Last year in mid 2014 nearly four hundred years of industrialised coal mining came to an end on a twenty five mile seam of anthracite, known as the Warwickshire thick. Roughly half way along the seam lies my home town of Nuneaton close by to Daw Mill colliery, the last of the deep mines to work the Warwickshire thick. Daw Mill Colliery had been owned by the private company UK Coal since the end of the miners strike of 1985. Following a devastating underground fire in 2013 it was decided that Daw Mill should cease operations even though there are millions of tons still left below surface.
As a lad growing up in Nuneaton the rhythm of the day revolved around the four pit heads I could see from my bedroom window. Miners going to work, shift hooters signalling the start of another underground day, shift end hooters, miners coming home and the dreaded accident siren rarely heard, then miners going out at night to such pubs and clubs as the Jolly Colliers, the Miners Arms and the Griff Colliery Sports and welfare club. My father started at one of these Colleries in 1939 aged fourteen as a draft door boy before moving onto face work some years later after returning from service in WW2. Three of my great uncles left associated collieries along the thick to head for France during WW1, never to return.
So with no surprise coal mining and its history in the area stretching back to Roman times is very intrinsic to who I am. With this in mind I joined the campaign to save the winding gear as a lasting memorial to the many thousands who had worked and died underground along the thick, during its turbulent and fraught history, the worst being 32 dead in an underground gas explosion. However, we lost the campaign, down came the winding gear for a few lousy pounds of scrap metal and gone is any trace of hundreds of years of coal mining endeavour. No help from the government, no pseudo celebrities joining the cause, no newspaper coverage and no funding from the lottery fund despite intensive lobbying from the local population.
All well and good you may say until I explain the next chapter in this story. Some eight years ago the Ghurkha signal regiment moved to Gamecock barracks at Bramcote on the outskirts of Nuneaton. As you can imagine their contribution to the life and history of Nuneaton is relatively new and apart from a Nepalese restaurant, fairly insignificant. But up popped another phase of the militarisation of our communities. The suggestion was for a memorial to the Ghurkhas to immortalise their valuable service to the crown. Every local newspaper ran endless adverts to raise funds for a memorial to these in media jargon “tenacious likeable men from Nepal”, there were Gala charity fund raising nights, street collections and BBC TV news reports. So on the 29th of April this year hundreds turned out for a huge parade to dedicate the new Ghurkha memorial in the centre of the town at the entrance to Riversley Park, the most prominent position in the town.
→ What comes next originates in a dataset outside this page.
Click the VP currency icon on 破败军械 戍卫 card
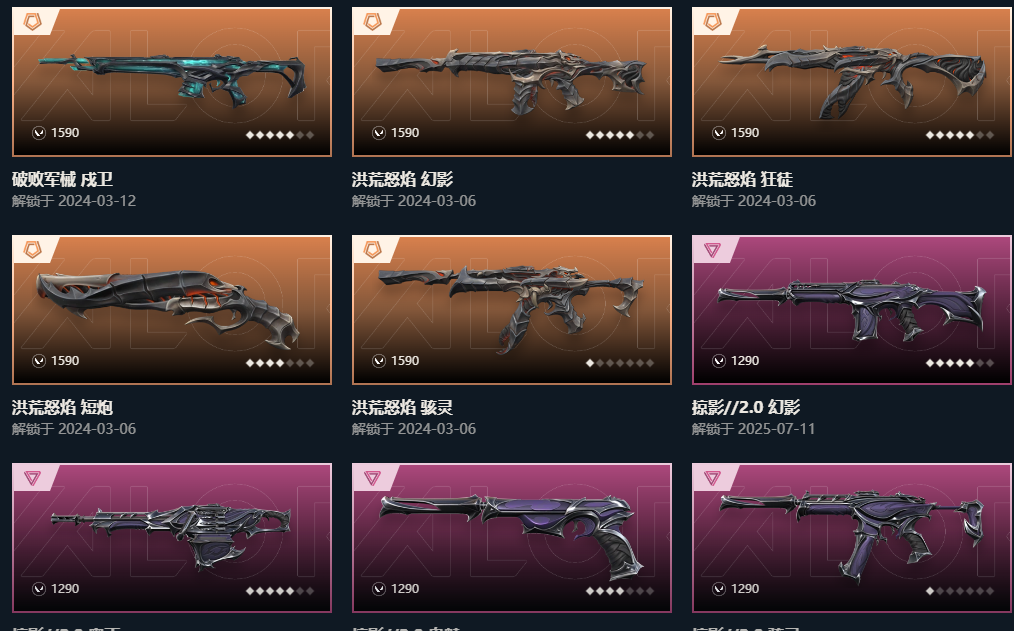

If this blatant militarisation of another bloody memorial hasn’t disgusted you yet then there is more, for we had a notable visitor to this memorial for mercenaries in this small ex mining town, and it came in no other guise than the Prime Minister himself David Cameron
So the industrial heritage of Britain and the millions who toiled tirelessly for workers rights, a decent living wage and safe working conditions are slowly being erased from our towns in favour of yet more bloody military memorials dedicated to a violent and imperialistic past. The next generation of young men and women will no doubt walk past these monolithic sepulchres in some deluded but conditioned belief that there is something noble and glorious in the business of war. Perhaps just one last poignant thought to end this short article. On the bottom of the memorial are the words “BETTER TO DIE THAN BE A COWARD” but to today I would say “I WOULD RATHER BE A COWARD THAN SERVE YOUR LIES” Peace and happiness to everyone who reads this.
Gus Hales served with the British Army in N Ireland and the Falklands War. He is now a member of Veterans For Peace UK.